Фрагмент текста:
☆ ☆ ☆ ☆ ☆ ☆ ☆

В подобном ключе рассуждает и Деррида, критикующий метафизическую традицию за бинаризм, за выстраивание дуалистической иерархии, в которой якобы один элемент оппозиции полностью подавляет другой, в которой “есть стремление к подчинению “иного” ассимилирование “иного” или просто его игнорирование как не стоящего внимания и рассмотрения” Подобный бинаризм строится на формально-логическом принципе и, с точки зрения Деррида, исключает диалектическое единство двух частей бинарной оппозиции.
Деррида утверждает, что классическая философия ставила в центр рассмотрения понятия “тождество” “единство” “целостность”, подчиняя им понятия “многое”, “различное” В понятии “differance” Деррида ведет речь о различиях, которые якобы не могут быть сведены к тождеству. Здесь чувствуется влияние гегелевской диалектики, в которой противоречие, различие играет гораздо большую роль, чем момент тождества. Однако диалектика Гегеля является разновидностью диалектики Платона и неоплатоников, для которых задача выявления различий и противоположностей является не менее важной, чем поиск единства. Увидеть мир как множество в единстве такова задача любой диалектической системы. Достаточно вспомнить знаменитый диалог Платона “Парменид” который весь построен на постоянном нарушении тождества и обнаружении различий. Можно сказать, что differance у Деррида это изолированный и абсолютизированный момент диалектики Платона—Гегеля, в котором различие никогда не должно сниматься моментом тождества.
Идея изначальной множественности и различия прежде всего является альтернативой платонизму, в низвержении которого другой идеолог постмодернизма Ж. Делёз видит главную задачу современной философии. Тем самым постмодернизм предстает в качестве антиплатонизма, как и философия софистов. Но что представляет собой антиплатонизм? Если платонизм признает в качестве цели существования человека, общества, мира благо или добро, то антиплатонизм такой целью нередко трактует зло. Если платонизм провозглашает господство разума, то антиплатонизм признает власть иррационального, неразумного. Если платонизм видит мир как космос, т. е. разумный порядок, то постмодернизм рассматривает мир как хаос, т. е. как безобразие, бессмыслицу Если платонизм занимается рассмотрением вечного бытия, то антиплатонизм все свои силы бросает на исследование небытия.

☆ ☆ ☆ ☆ ☆ ☆ ☆

Задание:
Ответьте по фрагменту текста на три вопроса:
1. Какой диалог Платона назван построенным на постоянном нарушении тождества и обнаружении различий?
2. Кто назван другим идеологом постмодернизма, видящим главную задачу современной философии в низвержении платонизма?
3. Каким видит мир постмодернизм, если платонизм видит его как космос?

☆ ☆ ☆ ☆ ☆ ☆ ☆

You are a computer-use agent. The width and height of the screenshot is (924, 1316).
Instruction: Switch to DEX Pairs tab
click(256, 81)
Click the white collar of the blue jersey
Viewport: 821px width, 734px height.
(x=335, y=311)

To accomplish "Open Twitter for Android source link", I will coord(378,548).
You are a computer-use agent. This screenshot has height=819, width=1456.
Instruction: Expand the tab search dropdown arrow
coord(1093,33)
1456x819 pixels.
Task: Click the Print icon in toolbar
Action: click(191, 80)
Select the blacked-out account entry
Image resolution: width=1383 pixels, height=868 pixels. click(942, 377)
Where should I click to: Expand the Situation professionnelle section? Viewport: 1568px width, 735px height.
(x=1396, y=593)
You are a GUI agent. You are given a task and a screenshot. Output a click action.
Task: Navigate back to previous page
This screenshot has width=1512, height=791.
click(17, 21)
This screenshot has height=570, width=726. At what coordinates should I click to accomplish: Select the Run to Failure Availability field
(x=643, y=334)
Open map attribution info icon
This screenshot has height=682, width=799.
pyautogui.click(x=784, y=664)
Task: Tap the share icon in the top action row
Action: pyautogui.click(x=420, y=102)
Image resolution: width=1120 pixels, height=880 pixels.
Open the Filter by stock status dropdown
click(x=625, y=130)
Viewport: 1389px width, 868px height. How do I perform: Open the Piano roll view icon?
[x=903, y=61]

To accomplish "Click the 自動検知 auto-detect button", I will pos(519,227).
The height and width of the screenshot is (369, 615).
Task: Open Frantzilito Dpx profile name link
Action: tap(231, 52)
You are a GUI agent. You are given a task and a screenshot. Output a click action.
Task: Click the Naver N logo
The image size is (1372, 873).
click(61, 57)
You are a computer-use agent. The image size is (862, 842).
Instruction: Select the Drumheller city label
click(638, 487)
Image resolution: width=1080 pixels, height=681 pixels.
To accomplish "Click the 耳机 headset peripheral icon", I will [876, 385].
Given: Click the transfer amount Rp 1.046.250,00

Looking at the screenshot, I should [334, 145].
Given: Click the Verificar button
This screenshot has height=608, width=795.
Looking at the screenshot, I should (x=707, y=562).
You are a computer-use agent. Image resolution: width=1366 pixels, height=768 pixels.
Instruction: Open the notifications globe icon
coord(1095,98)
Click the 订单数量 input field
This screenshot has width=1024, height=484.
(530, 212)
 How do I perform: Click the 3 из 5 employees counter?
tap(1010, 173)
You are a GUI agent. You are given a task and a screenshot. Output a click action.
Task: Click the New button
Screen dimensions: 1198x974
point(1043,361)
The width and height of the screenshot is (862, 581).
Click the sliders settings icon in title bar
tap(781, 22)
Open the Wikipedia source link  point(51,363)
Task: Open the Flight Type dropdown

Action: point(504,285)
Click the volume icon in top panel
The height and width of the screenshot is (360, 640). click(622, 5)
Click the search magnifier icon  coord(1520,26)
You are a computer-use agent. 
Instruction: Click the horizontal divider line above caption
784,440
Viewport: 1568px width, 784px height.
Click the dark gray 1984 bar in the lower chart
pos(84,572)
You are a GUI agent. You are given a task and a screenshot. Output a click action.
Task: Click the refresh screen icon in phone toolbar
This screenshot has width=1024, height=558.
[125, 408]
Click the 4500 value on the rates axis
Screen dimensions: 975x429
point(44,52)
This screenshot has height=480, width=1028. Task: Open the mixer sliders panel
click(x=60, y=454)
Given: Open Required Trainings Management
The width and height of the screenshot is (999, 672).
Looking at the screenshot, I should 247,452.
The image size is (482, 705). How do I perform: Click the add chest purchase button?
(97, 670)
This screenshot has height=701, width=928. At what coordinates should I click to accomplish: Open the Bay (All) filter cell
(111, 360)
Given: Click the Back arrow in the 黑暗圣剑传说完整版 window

☆ ☆ ☆ ☆ ☆ ☆ ☆

Письменное решение:
1. «Парменид».
2. Ж. Делёз.
3. Как хаос, т. е. как безобразие, бессмыслицу.